学校に限らず、物事の良し悪しを決めるのに、私たちはいったい何を基準にしているのでしょう。人それぞれに“個性”があると言いながら、それをどれだけ大事にしているのでしょう。いろいろな人がいてこそ、お互いに磨き合い、高め合うことができ、ひいてはそれが成長へとつながっていくはずなのに、どうして“みんな同じじゃないとダメ”なんていう風潮がはびこるのでしょう。そうでないと安心できない? そうかもしれません。でも、そういう世の中にしているのは、私たち自身なのではないでしょうか。
植物の花は、すべてが桜のように春に咲くとは限りません。夾竹桃のように真夏に咲く花もあれば、菊のように夏の暑さに耐えた後咲く花もあり、椿や梅のように冬に咲く花もあります。人間だって同じじゃないでしょうか。その人の持つ“季節”になれば、必ず花開くものなんだと思えないでしょうか。
もちろん、ただ漠然と待っているだけでは、人間の花は咲きません。咲くための努力が必要です。すべての花が、来るべき開花に備えて、つぼみの中で着々と花芽を育てていくように、人間にも、花(=めざすもの)に向かってのたゆまない努力の積み重ねが必要です。
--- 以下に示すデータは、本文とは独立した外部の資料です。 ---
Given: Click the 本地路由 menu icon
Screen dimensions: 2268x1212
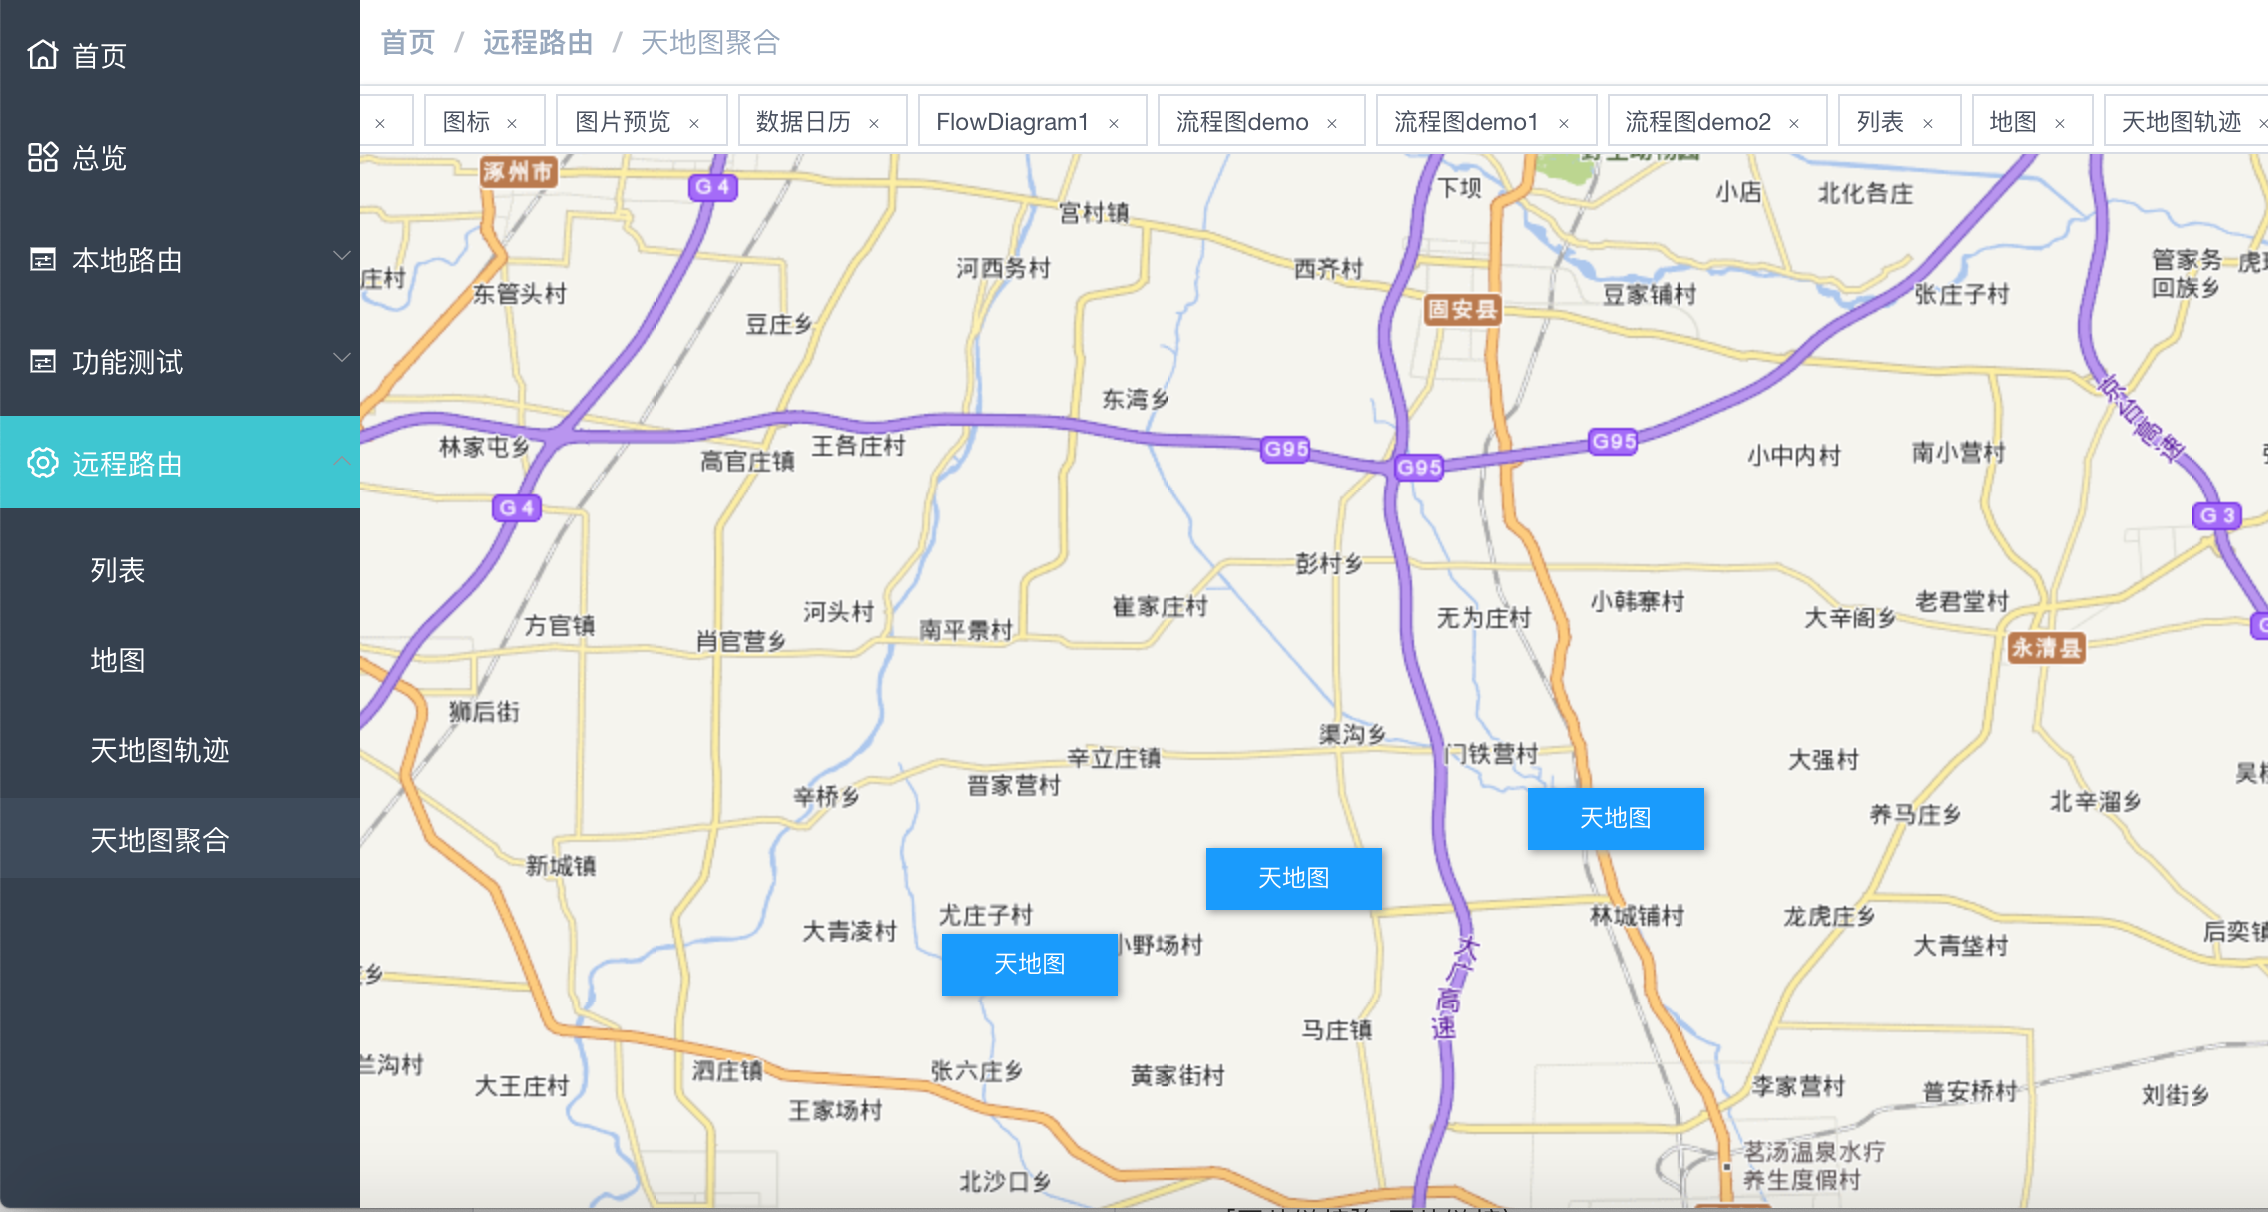Looking at the screenshot, I should (42, 260).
そして、その努力が実った時、花が咲く。僕はそんなふうに思っているのですが、みなさんはどうでしょう。
しかし、今の世の中を見渡してみると、どう考えても、社会は人間をすべて同じ花だと決めつけすぎているように思えてなりません。さらに、みなさん自身までもが、まだ社会という荒波に足を踏み入れていないうちから、同じ時期に同じような花が咲かないと落ち込んだり、極端な場合は「どうせダメなんだし・・・」と、すべての希望がなくなってしまったかのように思ってしまうようです。学校という空間で考えるなら、そんなふうにみなさんに感じさせている要因の一端は、僕たち教師側にも責任があると言えるでしょうが、本当はそうじゃないはずなんですね。
第一、花にしても、色や形でその存在を認められるものもあれば、香りで生きる花もあります。どんな花にせよ、その存在価値や存在理由は必ずあります。誰かがどこかで必要としているのです。稲の花は、誰もじっくり見たりしないでしょうが、お米になると、その存在は嫌でも知られるものです。モミジやカエデは、花も実も人の気をひくことはありませんが、秋になり紅葉として色づいた時の美しさは、紅葉狩りという味わいのある言葉まで生み出したほど、昔から人々に愛されています。雪をかぶり、一段と美しさを増す松、食する喜びまで人に与える竹・・・など、本当にさまざまです。そして、その“さまざまであること”が、花にとってのすばらしさであり、同様に私たち人間にとっての良さであり、すばらしさなんだと思います。
「勉強だけが学校じゃない・・・」。もちろん、勉強あっての学校だということを踏まえたうえで、この言葉が真に生きる学校生活が送れたら、どんなにステキなことでしょうね。